■ Entries on where items appear:
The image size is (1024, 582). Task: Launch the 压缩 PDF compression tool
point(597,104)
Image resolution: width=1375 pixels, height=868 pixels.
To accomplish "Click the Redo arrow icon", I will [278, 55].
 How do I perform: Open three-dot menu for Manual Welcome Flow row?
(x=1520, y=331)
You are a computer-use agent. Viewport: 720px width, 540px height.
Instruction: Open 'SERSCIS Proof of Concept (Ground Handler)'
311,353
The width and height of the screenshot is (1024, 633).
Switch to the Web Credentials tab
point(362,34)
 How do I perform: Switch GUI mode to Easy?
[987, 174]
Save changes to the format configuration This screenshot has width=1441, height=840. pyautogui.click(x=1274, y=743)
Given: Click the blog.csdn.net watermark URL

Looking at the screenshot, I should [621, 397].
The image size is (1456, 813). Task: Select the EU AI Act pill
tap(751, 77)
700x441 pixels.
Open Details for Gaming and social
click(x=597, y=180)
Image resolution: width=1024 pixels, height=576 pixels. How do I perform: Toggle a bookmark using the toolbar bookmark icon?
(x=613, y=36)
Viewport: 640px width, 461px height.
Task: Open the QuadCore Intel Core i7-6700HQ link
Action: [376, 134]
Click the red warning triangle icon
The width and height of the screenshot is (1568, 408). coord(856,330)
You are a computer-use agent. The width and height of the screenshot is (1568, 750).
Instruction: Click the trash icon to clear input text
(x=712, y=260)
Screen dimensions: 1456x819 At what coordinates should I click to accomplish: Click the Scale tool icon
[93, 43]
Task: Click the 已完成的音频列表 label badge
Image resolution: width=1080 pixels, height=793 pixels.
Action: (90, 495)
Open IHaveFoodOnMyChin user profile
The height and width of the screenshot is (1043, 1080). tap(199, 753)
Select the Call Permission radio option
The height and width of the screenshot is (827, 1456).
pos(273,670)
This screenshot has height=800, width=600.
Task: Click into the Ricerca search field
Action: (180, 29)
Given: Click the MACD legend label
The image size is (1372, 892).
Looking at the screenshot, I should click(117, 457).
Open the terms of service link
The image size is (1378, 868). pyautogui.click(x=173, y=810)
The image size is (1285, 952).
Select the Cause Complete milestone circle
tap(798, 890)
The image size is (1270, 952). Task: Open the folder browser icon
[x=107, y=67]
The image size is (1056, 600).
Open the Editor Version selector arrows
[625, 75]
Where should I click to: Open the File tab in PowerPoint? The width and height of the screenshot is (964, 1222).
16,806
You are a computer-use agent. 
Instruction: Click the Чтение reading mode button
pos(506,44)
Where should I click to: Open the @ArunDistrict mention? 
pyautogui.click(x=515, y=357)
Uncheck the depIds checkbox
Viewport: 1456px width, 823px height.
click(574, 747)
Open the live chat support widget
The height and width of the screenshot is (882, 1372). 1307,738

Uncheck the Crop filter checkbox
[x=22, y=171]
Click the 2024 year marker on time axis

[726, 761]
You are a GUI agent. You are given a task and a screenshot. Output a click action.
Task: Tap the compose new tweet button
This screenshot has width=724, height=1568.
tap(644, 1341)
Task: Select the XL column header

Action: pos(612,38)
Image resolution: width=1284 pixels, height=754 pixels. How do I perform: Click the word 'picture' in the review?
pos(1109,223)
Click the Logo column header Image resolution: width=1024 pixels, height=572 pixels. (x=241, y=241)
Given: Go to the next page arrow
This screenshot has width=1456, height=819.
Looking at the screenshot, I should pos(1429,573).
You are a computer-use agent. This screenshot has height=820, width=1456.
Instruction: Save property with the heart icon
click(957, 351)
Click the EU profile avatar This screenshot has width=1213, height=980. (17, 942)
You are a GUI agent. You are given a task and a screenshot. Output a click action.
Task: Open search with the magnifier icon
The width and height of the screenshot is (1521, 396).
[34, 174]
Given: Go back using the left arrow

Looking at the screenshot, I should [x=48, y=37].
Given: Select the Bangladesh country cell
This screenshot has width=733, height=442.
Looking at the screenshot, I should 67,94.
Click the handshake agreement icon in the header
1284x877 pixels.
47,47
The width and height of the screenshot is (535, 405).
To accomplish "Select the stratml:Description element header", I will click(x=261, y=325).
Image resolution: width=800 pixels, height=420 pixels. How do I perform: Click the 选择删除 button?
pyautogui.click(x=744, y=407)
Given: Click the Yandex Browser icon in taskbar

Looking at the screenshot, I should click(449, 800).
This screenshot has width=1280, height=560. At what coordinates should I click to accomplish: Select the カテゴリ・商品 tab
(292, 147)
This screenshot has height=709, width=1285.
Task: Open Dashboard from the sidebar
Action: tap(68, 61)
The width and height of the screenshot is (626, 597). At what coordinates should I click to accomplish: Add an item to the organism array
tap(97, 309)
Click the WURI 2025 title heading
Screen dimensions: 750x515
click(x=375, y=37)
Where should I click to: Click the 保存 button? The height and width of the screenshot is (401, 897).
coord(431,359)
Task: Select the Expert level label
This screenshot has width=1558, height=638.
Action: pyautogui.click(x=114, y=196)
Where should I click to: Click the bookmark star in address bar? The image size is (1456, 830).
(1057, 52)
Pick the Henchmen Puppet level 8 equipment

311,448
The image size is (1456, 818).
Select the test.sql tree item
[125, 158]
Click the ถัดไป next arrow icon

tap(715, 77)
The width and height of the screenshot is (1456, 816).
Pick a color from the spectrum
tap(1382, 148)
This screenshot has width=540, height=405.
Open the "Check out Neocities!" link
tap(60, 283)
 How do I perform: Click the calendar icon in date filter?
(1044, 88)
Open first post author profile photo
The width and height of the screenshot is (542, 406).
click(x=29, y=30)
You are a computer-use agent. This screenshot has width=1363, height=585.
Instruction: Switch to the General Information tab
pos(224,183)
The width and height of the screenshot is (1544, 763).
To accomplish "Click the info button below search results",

■ THE EXERCISE: Extract every line of the records above, reproducing each one word for word with nothing changed.

■ RESULT FOR THIS TASK:
The image size is (1024, 582). Task: Launch the 压缩 PDF compression tool
point(597,104)
Image resolution: width=1375 pixels, height=868 pixels.
To accomplish "Click the Redo arrow icon", I will [278, 55].
 How do I perform: Open three-dot menu for Manual Welcome Flow row?
(x=1520, y=331)
You are a computer-use agent. Viewport: 720px width, 540px height.
Instruction: Open 'SERSCIS Proof of Concept (Ground Handler)'
311,353
The width and height of the screenshot is (1024, 633).
Switch to the Web Credentials tab
point(362,34)
 How do I perform: Switch GUI mode to Easy?
[987, 174]
Save changes to the format configuration This screenshot has width=1441, height=840. pyautogui.click(x=1274, y=743)
Given: Click the blog.csdn.net watermark URL

Looking at the screenshot, I should [621, 397].
The image size is (1456, 813). Task: Select the EU AI Act pill
tap(751, 77)
700x441 pixels.
Open Details for Gaming and social
click(x=597, y=180)
Image resolution: width=1024 pixels, height=576 pixels. How do I perform: Toggle a bookmark using the toolbar bookmark icon?
(x=613, y=36)
Viewport: 640px width, 461px height.
Task: Open the QuadCore Intel Core i7-6700HQ link
Action: [376, 134]
Click the red warning triangle icon
The width and height of the screenshot is (1568, 408). coord(856,330)
You are a computer-use agent. The width and height of the screenshot is (1568, 750).
Instruction: Click the trash icon to clear input text
(x=712, y=260)
Screen dimensions: 1456x819 At what coordinates should I click to accomplish: Click the Scale tool icon
[93, 43]
Task: Click the 已完成的音频列表 label badge
Image resolution: width=1080 pixels, height=793 pixels.
Action: (90, 495)
Open IHaveFoodOnMyChin user profile
The height and width of the screenshot is (1043, 1080). tap(199, 753)
Select the Call Permission radio option
The height and width of the screenshot is (827, 1456).
pos(273,670)
This screenshot has height=800, width=600.
Task: Click into the Ricerca search field
Action: (180, 29)
Given: Click the MACD legend label
The image size is (1372, 892).
Looking at the screenshot, I should click(117, 457).
Open the terms of service link
The image size is (1378, 868). pyautogui.click(x=173, y=810)
The image size is (1285, 952).
Select the Cause Complete milestone circle
tap(798, 890)
The image size is (1270, 952). Task: Open the folder browser icon
[x=107, y=67]
The image size is (1056, 600).
Open the Editor Version selector arrows
[625, 75]
Where should I click to: Open the File tab in PowerPoint? The width and height of the screenshot is (964, 1222).
16,806
You are a computer-use agent. 
Instruction: Click the Чтение reading mode button
pos(506,44)
Where should I click to: Open the @ArunDistrict mention? 
pyautogui.click(x=515, y=357)
Uncheck the depIds checkbox
Viewport: 1456px width, 823px height.
click(574, 747)
Open the live chat support widget
The height and width of the screenshot is (882, 1372). 1307,738

Uncheck the Crop filter checkbox
[x=22, y=171]
Click the 2024 year marker on time axis

[726, 761]
You are a GUI agent. You are given a task and a screenshot. Output a click action.
Task: Tap the compose new tweet button
This screenshot has width=724, height=1568.
tap(644, 1341)
Task: Select the XL column header

Action: pos(612,38)
Image resolution: width=1284 pixels, height=754 pixels. How do I perform: Click the word 'picture' in the review?
pos(1109,223)
Click the Logo column header Image resolution: width=1024 pixels, height=572 pixels. (x=241, y=241)
Given: Go to the next page arrow
This screenshot has width=1456, height=819.
Looking at the screenshot, I should pos(1429,573).
You are a computer-use agent. This screenshot has height=820, width=1456.
Instruction: Save property with the heart icon
click(957, 351)
Click the EU profile avatar This screenshot has width=1213, height=980. (17, 942)
You are a GUI agent. You are given a task and a screenshot. Output a click action.
Task: Open search with the magnifier icon
The width and height of the screenshot is (1521, 396).
[34, 174]
Given: Go back using the left arrow

Looking at the screenshot, I should [x=48, y=37].
Given: Select the Bangladesh country cell
This screenshot has width=733, height=442.
Looking at the screenshot, I should 67,94.
Click the handshake agreement icon in the header
1284x877 pixels.
47,47
The width and height of the screenshot is (535, 405).
To accomplish "Select the stratml:Description element header", I will click(x=261, y=325).
Image resolution: width=800 pixels, height=420 pixels. How do I perform: Click the 选择删除 button?
pyautogui.click(x=744, y=407)
Given: Click the Yandex Browser icon in taskbar

Looking at the screenshot, I should click(449, 800).
This screenshot has width=1280, height=560. At what coordinates should I click to accomplish: Select the カテゴリ・商品 tab
(292, 147)
This screenshot has height=709, width=1285.
Task: Open Dashboard from the sidebar
Action: tap(68, 61)
The width and height of the screenshot is (626, 597). At what coordinates should I click to accomplish: Add an item to the organism array
tap(97, 309)
Click the WURI 2025 title heading
Screen dimensions: 750x515
click(x=375, y=37)
Where should I click to: Click the 保存 button? The height and width of the screenshot is (401, 897).
coord(431,359)
Task: Select the Expert level label
This screenshot has width=1558, height=638.
Action: pyautogui.click(x=114, y=196)
Where should I click to: Click the bookmark star in address bar? The image size is (1456, 830).
(1057, 52)
Pick the Henchmen Puppet level 8 equipment

311,448
The image size is (1456, 818).
Select the test.sql tree item
[125, 158]
Click the ถัดไป next arrow icon

tap(715, 77)
The width and height of the screenshot is (1456, 816).
Pick a color from the spectrum
tap(1382, 148)
This screenshot has width=540, height=405.
Open the "Check out Neocities!" link
tap(60, 283)
 How do I perform: Click the calendar icon in date filter?
(1044, 88)
Open first post author profile photo
The width and height of the screenshot is (542, 406).
click(x=29, y=30)
You are a computer-use agent. This screenshot has width=1363, height=585.
Instruction: Switch to the General Information tab
pos(224,183)
The width and height of the screenshot is (1544, 763).
To accomplish "Click the info button below search results",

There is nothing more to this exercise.